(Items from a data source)
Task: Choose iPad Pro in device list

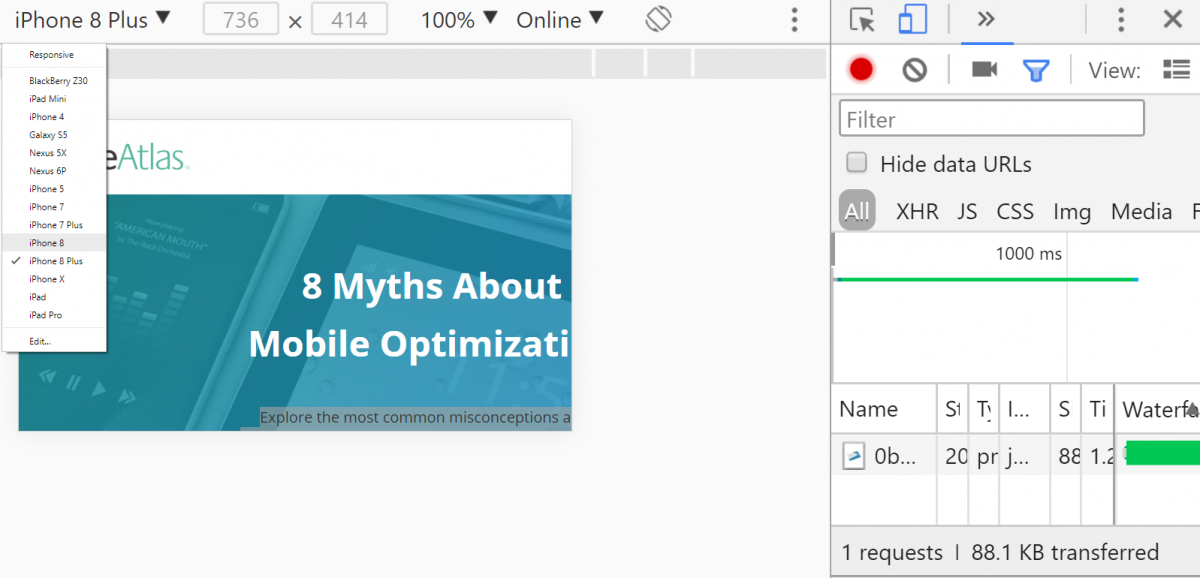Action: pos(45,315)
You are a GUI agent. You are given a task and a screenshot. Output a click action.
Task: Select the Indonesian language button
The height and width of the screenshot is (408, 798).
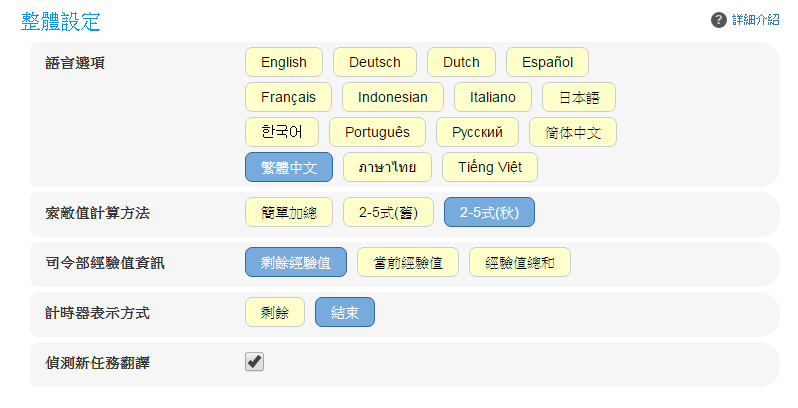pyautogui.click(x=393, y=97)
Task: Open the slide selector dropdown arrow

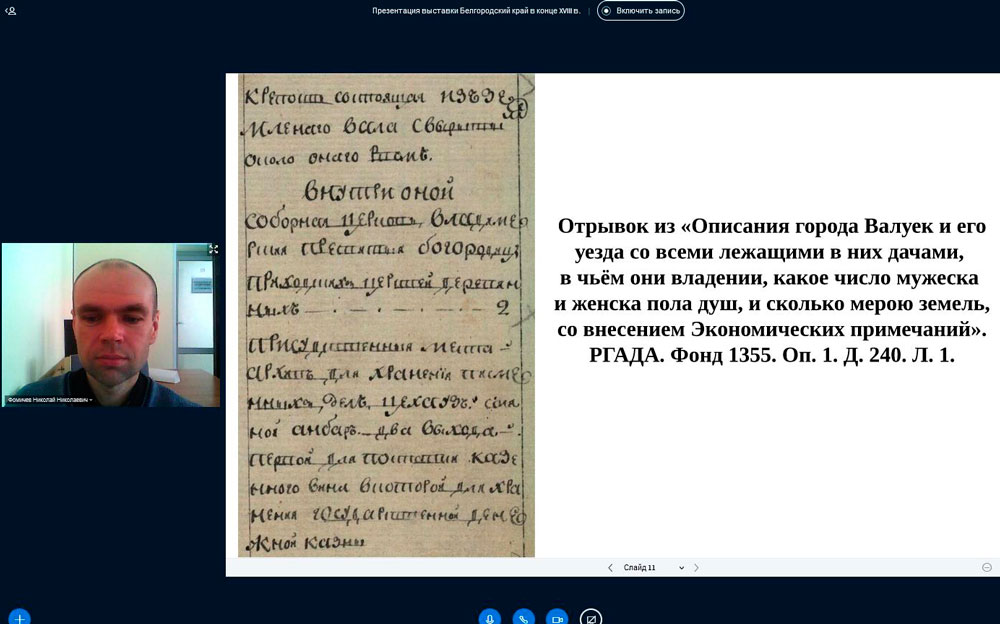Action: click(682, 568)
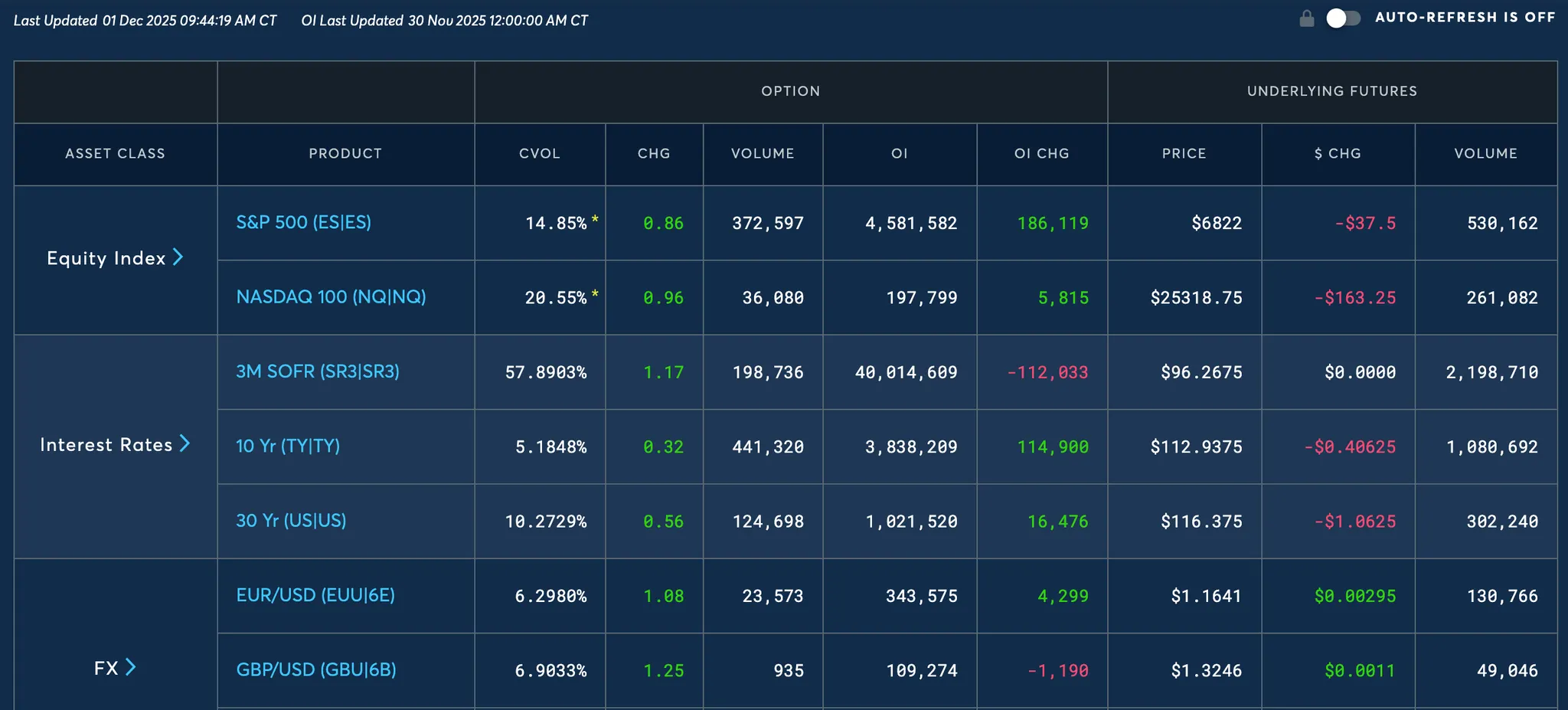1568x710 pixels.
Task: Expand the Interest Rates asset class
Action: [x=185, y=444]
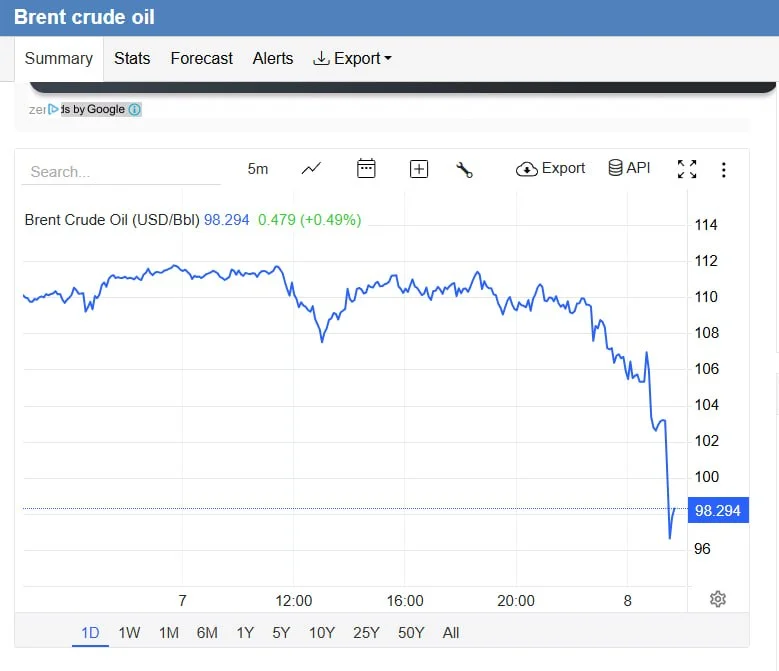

- _Activity_
Give the data again exactly as written, with all pictures left out.

- _Response box_
Task: Choose iPad Pro in device list

Action: pos(45,315)
You are a GUI agent. You are given a task and a screenshot. Output a click action.
Task: Select the Indonesian language button
The height and width of the screenshot is (408, 798).
pyautogui.click(x=393, y=97)
Task: Open the slide selector dropdown arrow

Action: click(682, 568)
1568x710 pixels.
Task: Expand the Interest Rates asset class
Action: [x=185, y=444]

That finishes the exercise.